START DATA TO EXAMINE

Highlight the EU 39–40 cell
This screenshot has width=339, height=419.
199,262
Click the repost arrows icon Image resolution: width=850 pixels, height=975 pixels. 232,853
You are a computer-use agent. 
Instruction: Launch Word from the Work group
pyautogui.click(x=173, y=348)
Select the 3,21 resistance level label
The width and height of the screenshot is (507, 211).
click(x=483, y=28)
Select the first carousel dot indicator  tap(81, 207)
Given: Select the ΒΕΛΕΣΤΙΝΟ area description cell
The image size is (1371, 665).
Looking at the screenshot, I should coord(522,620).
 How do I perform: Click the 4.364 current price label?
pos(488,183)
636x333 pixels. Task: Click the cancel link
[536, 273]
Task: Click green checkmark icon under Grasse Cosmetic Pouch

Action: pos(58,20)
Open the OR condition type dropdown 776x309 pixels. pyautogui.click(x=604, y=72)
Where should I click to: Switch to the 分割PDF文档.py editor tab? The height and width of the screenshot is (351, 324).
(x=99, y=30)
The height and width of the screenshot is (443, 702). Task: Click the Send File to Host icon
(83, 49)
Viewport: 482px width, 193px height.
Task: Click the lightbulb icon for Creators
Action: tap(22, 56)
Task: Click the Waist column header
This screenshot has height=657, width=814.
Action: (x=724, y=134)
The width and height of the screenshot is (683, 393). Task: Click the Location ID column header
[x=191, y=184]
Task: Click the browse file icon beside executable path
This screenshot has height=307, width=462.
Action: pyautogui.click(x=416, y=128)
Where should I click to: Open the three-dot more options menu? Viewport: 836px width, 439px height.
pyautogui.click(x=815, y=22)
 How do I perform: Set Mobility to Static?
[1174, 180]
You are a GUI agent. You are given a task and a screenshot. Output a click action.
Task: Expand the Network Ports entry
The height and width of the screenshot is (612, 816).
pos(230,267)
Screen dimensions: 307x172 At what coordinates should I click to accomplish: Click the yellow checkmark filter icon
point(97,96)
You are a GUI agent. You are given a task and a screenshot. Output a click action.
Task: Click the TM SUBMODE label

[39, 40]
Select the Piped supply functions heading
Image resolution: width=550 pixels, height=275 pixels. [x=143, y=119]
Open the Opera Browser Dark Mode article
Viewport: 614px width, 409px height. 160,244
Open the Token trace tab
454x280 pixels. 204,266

END DATA TO EXAMINE

Could you return exactly the stretch of the data above that starts at the line with "Click the repost" and ends at the line with "Select the 3,21 resistance level label", both lines included?

Click the repost arrows icon Image resolution: width=850 pixels, height=975 pixels. 232,853
You are a computer-use agent. 
Instruction: Launch Word from the Work group
pyautogui.click(x=173, y=348)
Select the 3,21 resistance level label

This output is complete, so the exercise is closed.